Salah satu tantangan signifikan adalah penutupan jendela bonus demografi yang akan segera terjadi. Kekayaan negara kita terus mengalir ke luar negeri, mengakibatkan aliran kekayaan nasional yang konsisten keluar. Selain itu, ekonomi kita ditandai dengan ketimpangan dan kurangnya keseragaman. Demokrasi kita juga terganggu oleh pengaruh keuangan yang berlebihan dalam politik.
Kemampuan kita untuk berkembang menjadi negara yang maju dan sejahtera bergantung pada kemampuan kita untuk mengelola dan mengatasi tantangan global dan domestik ini.
Jendela yang Terus Menyusut dari Bonus Demografi
Populasi kita adalah aset kita, terutama dengan usia median saat ini 29 tahun, yang menandakan bahwa mayoritas penduduk Indonesia berada di usia produktif tertinggi, ideal untuk belajar dan bekerja secara efisien.
Namun, indikator usia median ini dari penduduk muda dan produktif tidak akan berlanjut secara tak terbatas.

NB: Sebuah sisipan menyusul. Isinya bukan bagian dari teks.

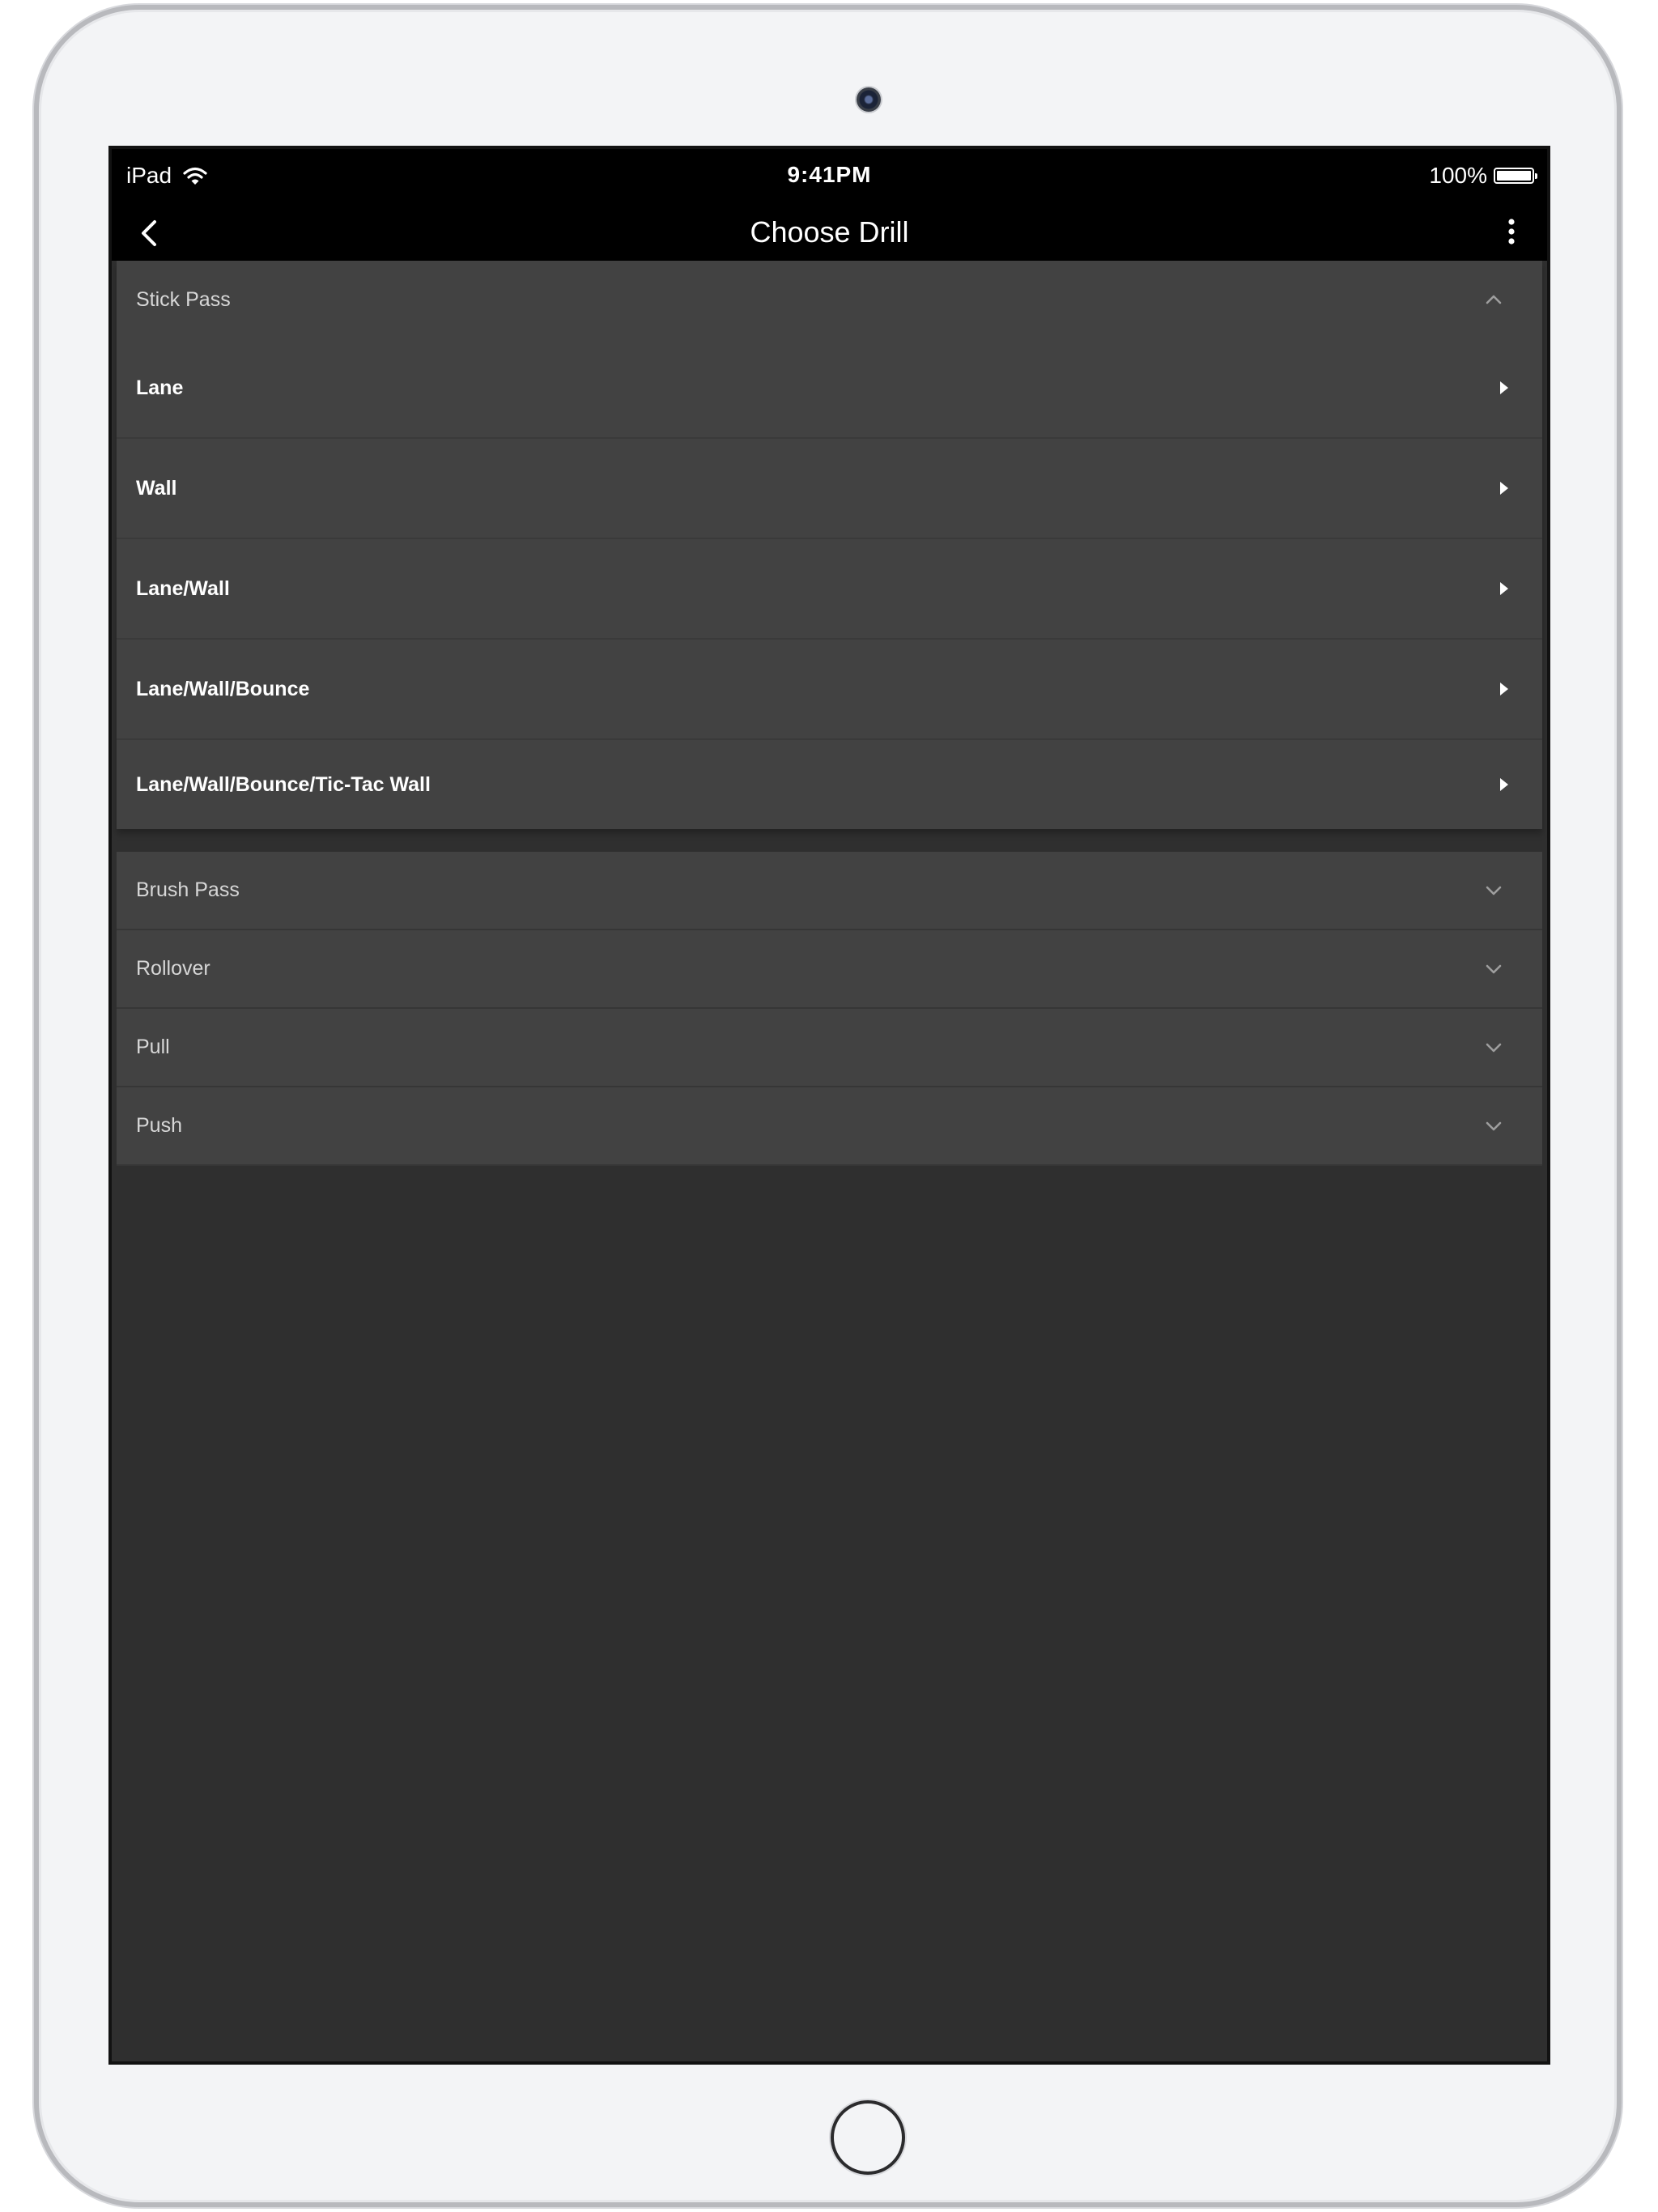 The image size is (1658, 2212). What do you see at coordinates (829, 590) in the screenshot?
I see `drill-item-lane-wall: Lane/Wall` at bounding box center [829, 590].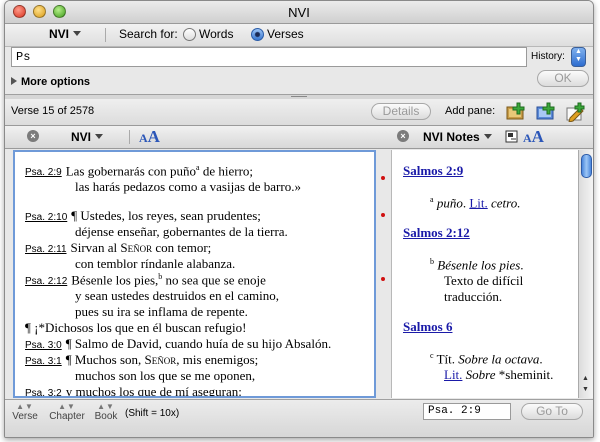  Describe the element at coordinates (25, 416) in the screenshot. I see `nav-verse-label: Verse` at that location.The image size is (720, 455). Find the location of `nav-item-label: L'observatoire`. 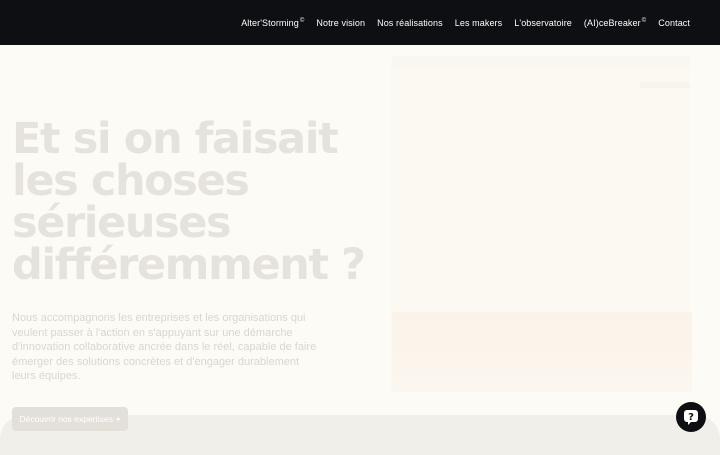

nav-item-label: L'observatoire is located at coordinates (543, 22).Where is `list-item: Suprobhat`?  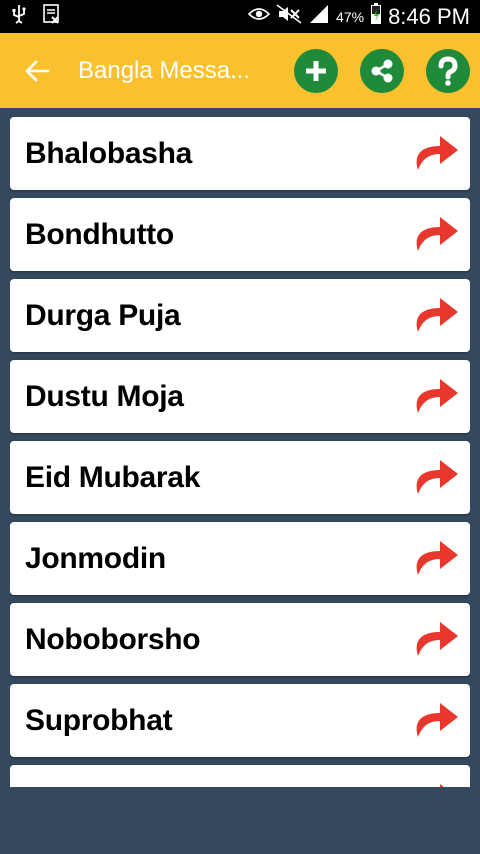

Dengan laju pertumbuhan penduduk yang melambat, proporsi penduduk muda Indonesia akan akan turun. Menurut proyeksi Badan Perencanaan Pembangunan Nasional (Bappenas), sekitar tahun 2035—hanya 13 tahun lagi—usia median akan naik.
Secara historis, bagi negara-negara sulit untuk mencapai kekayaan dan kemakmuran ketika penduduknya menua melewati usia produktifnya. Saat ini berada sebagai negara berpendapatan menengah, tujuan kita adalah untuk naik ke status berpendapatan tinggi.
Untuk mencapai tingkat kesejahteraan yang tinggi ini, GDP per kapita kita harus naik menjadi $14.000, atau sekitar IDR 210 juta per tahun, yang setara dengan pendapatan bulanan sekitar IDR 17,5 juta untuk setiap penduduk.
Kita hanya memiliki 13 tahun untuk keluar dari perangkap pendapatan menengah dan menghindari nasib menjadi negara tua sebelum menjadi kaya, seperti yang terjadi di Thailand. Thailand telah menjadi masyarakat yang sudah tua tanpa mencapai kekayaan terlebih dahulu. Kita harus menghindari ini dengan memastikan pertumbuhan ekonomi yang cepat sehingga kita bisa menjadi sejahtera sebelum profil demografis kita menua secara signifikan.